Exercising not only benefits your physical wellbeing, it can also benefit mental wellbeing too. Exercise lifts your spirits, reduces stress and promotes better sleep quality.
Physical activity and exercise can help protect you against diseases like heart disease, type 2 diabetes and cancer. Not only that, but it also helps keep your weight under control as well as maintain healthy cholesterol levels.
Strengthens Muscles
Strengthening your muscles can make daily tasks like lifting groceries in the car or bending down to pick something up easier. Not only that, but stronger muscles also make walking, moving around the house and standing up after a fall easier.
Building muscle strength necessitates repeated, intense exercise of your muscles over a sustained period. This involves manipulating repetitions (reps), sets, tempo, exercises and force to overload these muscle fibers and produce desired changes in strength, endurance, size or shape.
To maximize muscle growth and adaptation, it’s essential to follow the progressive overload principle – gradually increasing weight or resistance by five to 10 per cent each workout. Additionally, adjust rest intervals between sets so your muscles have time to recover and adapt.
Muscle-strengthening exercises can also improve your resilience, helping you cope with difficult times better. Furthermore, regular exercise has been known to reduce the risk of depression and anxiety.
Increases Flexibility
Flexibility training helps keep the body flexible and increases range of motion. Aging can cause the human body’s range of motion to decrease, but can be improved through regular exercise and stretching routines.
Flexibility makes daily tasks such as standing up from a chair or sitting at your desk easier, plus it makes exercising simpler and can help protect against injuries.
Flexibility can also make a difference when performing more strenuous sports, according to Polly de Mille, an exercise physiologist at HSS’s Sports Rehabilitation and Performance Center.
Stretching before exercise increases blood flow to muscles and helps reduce muscle soreness. Aim for at least 30 minutes of stretching every 2 or more days a week, but even just a few minutes can be beneficial.
Lowers Blood Pressure
When it comes to controlling your blood pressure, exercise regularly. This is especially pertinent if you already have hypertension (high blood pressure) or are at risk for developing it.
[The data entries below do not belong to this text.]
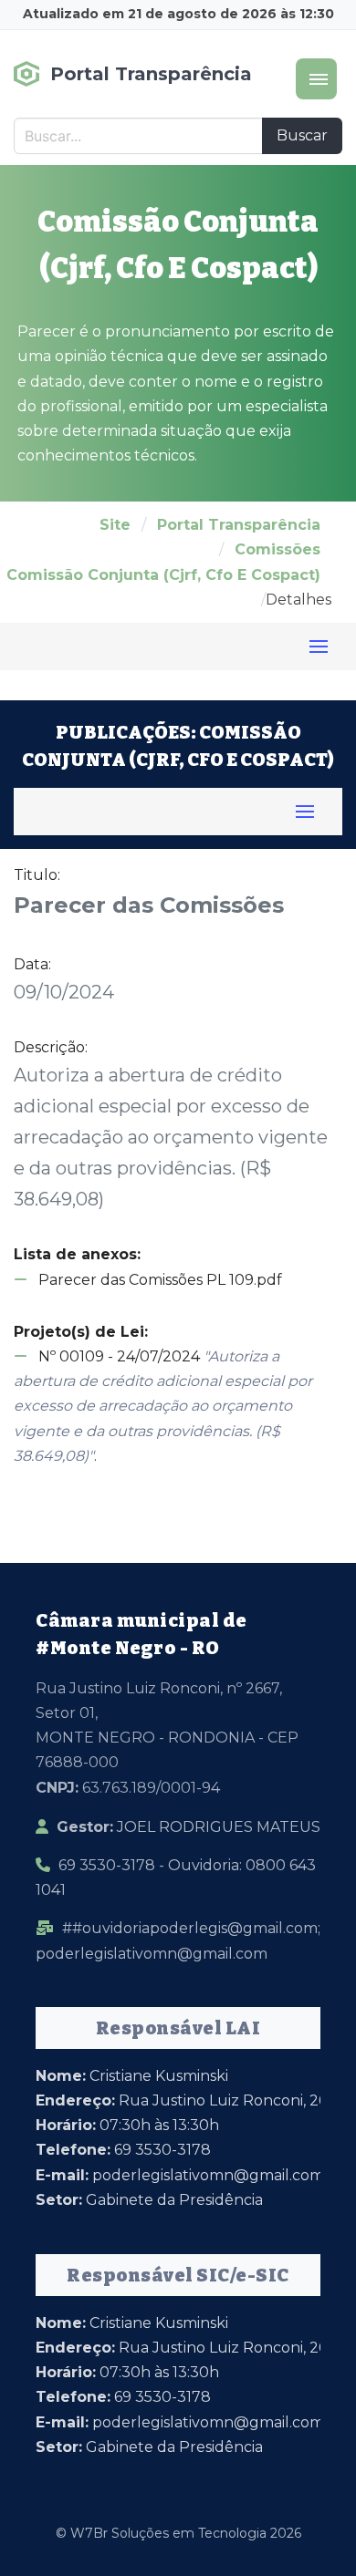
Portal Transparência (238, 524)
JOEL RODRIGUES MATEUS (188, 1827)
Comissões (277, 549)
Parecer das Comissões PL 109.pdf (158, 1279)
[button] (316, 78)
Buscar (302, 135)
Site (115, 524)
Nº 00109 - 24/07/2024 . (163, 1406)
Exercise regularly will not only help lower your blood pressure by strengthening the heart and lungs, but it will also enhance overall wellbeing, protecting against diseases such as cancer.
According to the new CDC guidelines, adults should strive for 30 minutes of moderate intensity physical activity each day. This could include walking or jogging on a treadmill, cycling, swimming, dancing or other aerobic exercises.
Aerobic activities like these can reduce systolic blood pressure by up to 10%, but it’s essential to remember that these effects only last a short time.
Reduces Stress
Exercising is one of the best ways to reduce stress and boost mental wellbeing. Not only will it alleviate symptoms such as depression and anxiety, but it can also raise energy levels, elevate your mood, improve memory recall, and make sleep easier at night easier.
At least 150 minutes of moderate aerobic activity each week (brisk walking, jogging or cycling) is recommended for general health benefits. Even if you can’t spare an entire hour for exercising each day, small amounts of movement throughout your day – taking the stairs instead of taking the elevator, working out at your desk before or after work, running up and down stairs on your way to your car – can help reduce stress levels and enhance mental wellbeing.
Studies have also demonstrated that exercise can help mitigate the physical effects of stress by suppressing cortisol, a hormone produced in response to stressful situations. Furthermore, it may increase your resilience towards stress, equipping you with greater tools for dealing with difficult circumstances.